Firstly, performance assessments should never be made arbitrarily. An employee should be rated in a good faith way, not in anticipation of a future demotion or termination. If an employee is slated to be terminated (or even being considered for termination) an employer should not arbitrarily tinker with the employee's performance rating in advance of the termination.
This should be obvious, but when mass layoffs are being tied to performance issues we must explore why an employer would be incentivized to do so.
Many employees receive raises, bonuses and commissions based on performance ratings. The higher the rating, the higher the bonus or raise. Now, if someone who is generally a high performer is terminated, they would expect a severance package that aligns with the compensation flowing from their high performance scores.

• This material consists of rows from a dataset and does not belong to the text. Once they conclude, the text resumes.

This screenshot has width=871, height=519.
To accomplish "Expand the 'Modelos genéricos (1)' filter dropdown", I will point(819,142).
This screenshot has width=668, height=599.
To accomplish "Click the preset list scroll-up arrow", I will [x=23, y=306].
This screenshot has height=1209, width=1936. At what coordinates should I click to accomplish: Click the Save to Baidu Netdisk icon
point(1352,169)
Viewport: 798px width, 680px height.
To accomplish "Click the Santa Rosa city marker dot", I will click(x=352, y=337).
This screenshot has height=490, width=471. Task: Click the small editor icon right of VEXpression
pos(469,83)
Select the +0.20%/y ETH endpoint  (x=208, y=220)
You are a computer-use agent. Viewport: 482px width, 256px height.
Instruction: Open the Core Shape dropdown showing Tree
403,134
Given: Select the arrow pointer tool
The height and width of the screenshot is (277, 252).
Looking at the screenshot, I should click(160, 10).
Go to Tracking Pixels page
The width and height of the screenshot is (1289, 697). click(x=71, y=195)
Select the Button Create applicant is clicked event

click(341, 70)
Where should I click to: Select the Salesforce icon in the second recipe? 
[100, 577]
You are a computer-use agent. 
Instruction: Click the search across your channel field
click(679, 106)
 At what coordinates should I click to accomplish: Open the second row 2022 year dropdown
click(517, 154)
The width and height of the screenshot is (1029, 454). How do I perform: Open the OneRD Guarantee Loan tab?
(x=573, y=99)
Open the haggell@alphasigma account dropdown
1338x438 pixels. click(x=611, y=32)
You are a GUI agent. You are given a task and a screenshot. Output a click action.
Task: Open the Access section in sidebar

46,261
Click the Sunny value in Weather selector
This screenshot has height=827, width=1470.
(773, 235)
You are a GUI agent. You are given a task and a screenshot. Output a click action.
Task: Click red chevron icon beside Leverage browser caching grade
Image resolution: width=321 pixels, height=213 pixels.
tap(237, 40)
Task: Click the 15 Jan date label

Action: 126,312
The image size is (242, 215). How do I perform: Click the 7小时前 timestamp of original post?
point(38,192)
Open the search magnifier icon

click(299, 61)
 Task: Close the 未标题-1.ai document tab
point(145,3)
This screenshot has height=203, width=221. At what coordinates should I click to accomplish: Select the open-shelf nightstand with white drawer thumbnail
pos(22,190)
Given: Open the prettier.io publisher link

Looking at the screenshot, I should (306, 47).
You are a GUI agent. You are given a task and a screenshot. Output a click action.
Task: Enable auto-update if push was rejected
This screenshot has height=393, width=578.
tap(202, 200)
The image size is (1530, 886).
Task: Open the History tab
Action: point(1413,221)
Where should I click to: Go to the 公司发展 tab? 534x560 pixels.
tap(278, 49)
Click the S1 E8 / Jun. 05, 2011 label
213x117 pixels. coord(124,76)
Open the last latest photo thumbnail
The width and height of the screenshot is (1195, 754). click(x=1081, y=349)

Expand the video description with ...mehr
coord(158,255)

In order to reduce costs, some employers may, on a bad faith basis, be painting good performers as bad or mediocre performers to subsequently reduce bonus/commission payments on termination. For example, in anticipation of the termination, lower the performance rating so as to support lower payouts on bonuses or other incentives.
While one must be careful to call out employer practices, it seems implausible that there were, at the same time, 931 poor performers at Block who all had to be done away with at once.
Employees should not take a poor performance review lying down. If the review is not fair or reasonable, it is of vital importance that it is protested, in writing. Saying nothing will lead an employer to argue that you accepted your fate, unfair as it was.
Canadian courts must be prepared to explore poor performance ratings just prior to a termination, particularly when an employee is terminated as part of a larger reduction. It is a tool that is being used too often by powerful companies and should be explored, not ignored.